El caso es que los duendes de mi abuela eran de todos los colores y vestían con ropas brillantes, pero invisibles a los ojos humanos. Bueno, sólo los podía ver alguien con la capacidad y la experiencia en duendes que tenía ella. Confieso que una vez me pareció verlos escondidos detrás de las cortinas. Soñaba con cazar alguno y convertirlo en mi mascota. Para ello me solía mover a todas partes con un tarro de cristal, con una tapa agujereada –para que pudiese respirar mi presa-, no en vano tenía ya dilatada experiencia cuidando gusanos de seda y me imaginaba que la diferencia entre cuidar gusanos y duendes no era demasiado grande.
Tenía un plan: primero alimentarlo y después pedirle tres deseos –un duende sin conceder deseos no es un auténtico duende-; esto último no me lo había dicho mi abuela, pero a esas alturas de mi vida, yo ya había escuchado muchos cuentos de hadas y todos coincidían en lo mismo: todo duende que se precie, debe conceder al menos tres deseos. En aquel tiempo, los tres deseos en la vida de una niña de cinco años se resumen en una inigualable escala de valores que buscaba un lugar en el Cielo: conseguir la paz del mundo, la felicidad eterna para todas las personas y la erradicación del hambre y las enfermedades. Es lo que había ganado en mi concurso mental de deseos, con mi capacidad para ser totalmente mártir y altruista: dejando atrás mi necesidad imperiosa de volar, convertirme en la mujer invisible y tener un pony.
Todo eso fue mucho antes de que mi abuela, que siempre tenía “palpitaciones” y una diabetes descompensada, se cayese redonda al suelo un día de octubre en que preparaba la cena en la cocina.
Cuando regresó del hospital ya no era la misma. No me reconocía,había sufrido una regresión y tenía mi edad mental. Sólo en momentos en los que parecía recuperar la lucidez, volvía a nombrar a los duendecillos.

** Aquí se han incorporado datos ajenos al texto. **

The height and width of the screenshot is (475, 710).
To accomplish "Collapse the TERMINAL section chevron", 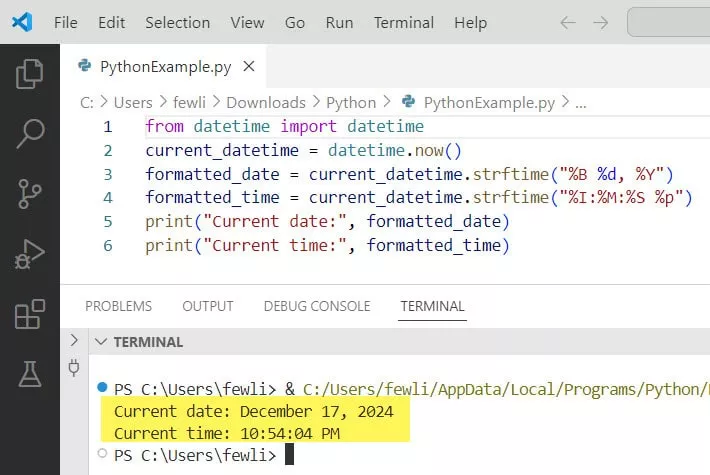I will (x=100, y=342).
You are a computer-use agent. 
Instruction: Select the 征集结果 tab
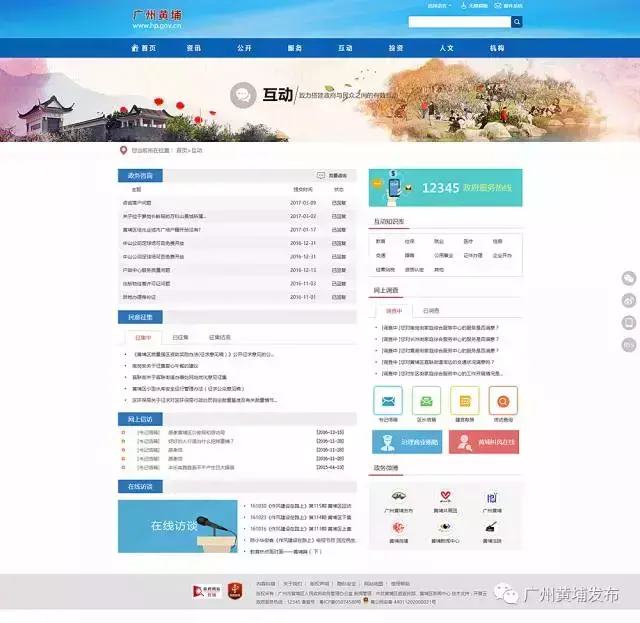click(219, 337)
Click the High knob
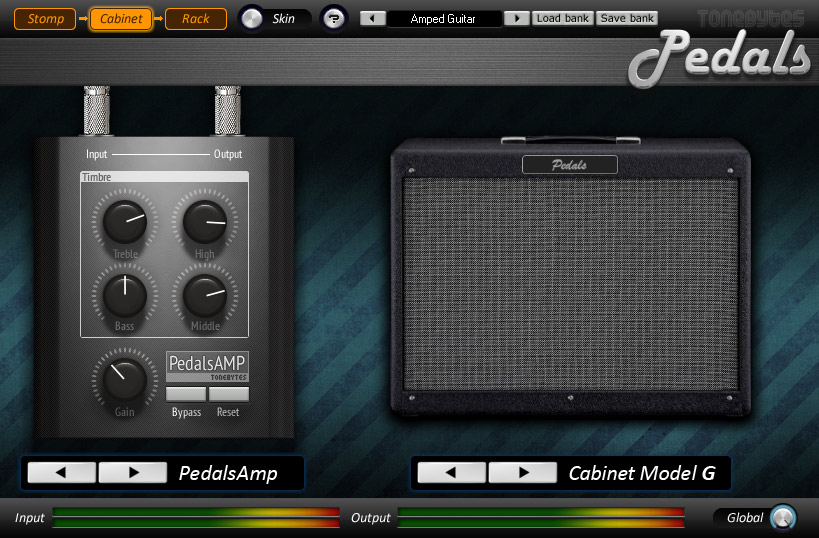819x538 pixels. [205, 220]
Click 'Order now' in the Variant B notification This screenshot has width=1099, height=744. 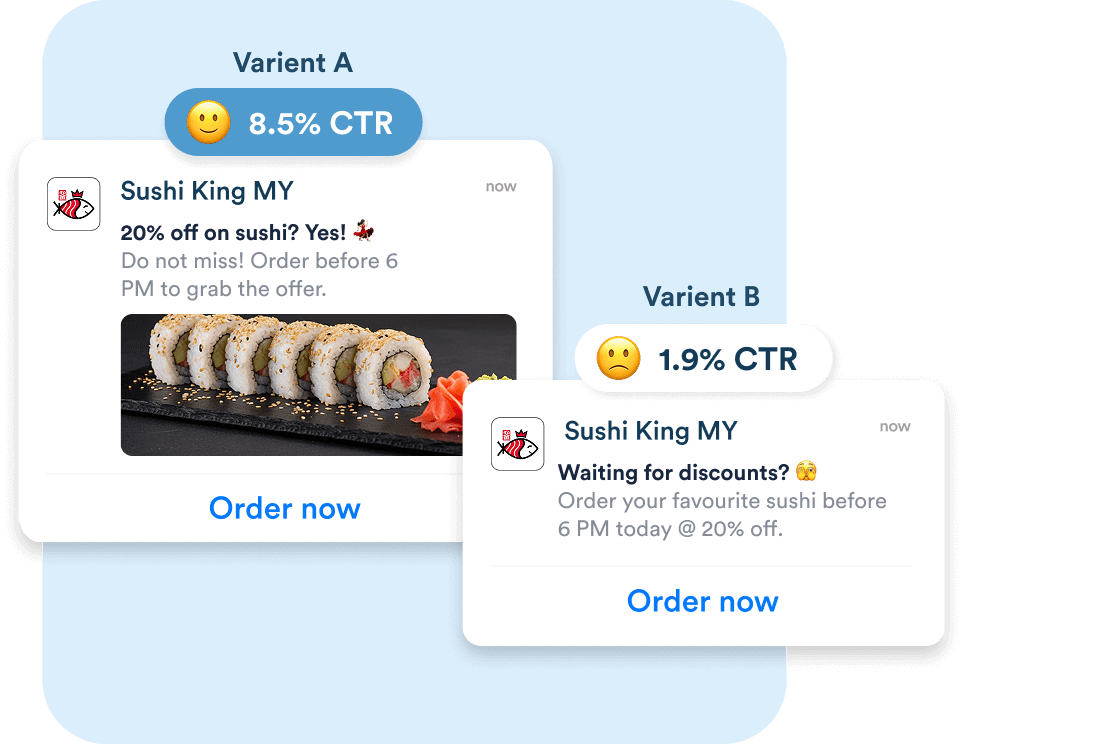coord(702,601)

Todos creían que había perdido completamente la cordura. Sólo yo, su nieta de cinco años, sabía de lo que estaba hablando y que había vuelto a recuperar la razón por un instante… para ver a sus duendes.
(La Dama)
2 Gotas de Lluvia sobre mi Paraguas Rojo:
Wow, muy lindo lo que escribiste, las abuelas son mágicas e inigualables.
Mi abuela ha sido uno de los pilares fundamentales dentro de mi vida.
wow!! muy bonito..! tu abuela ya esta en un mejor lugar y con su lucidez al maximo esta con JAH!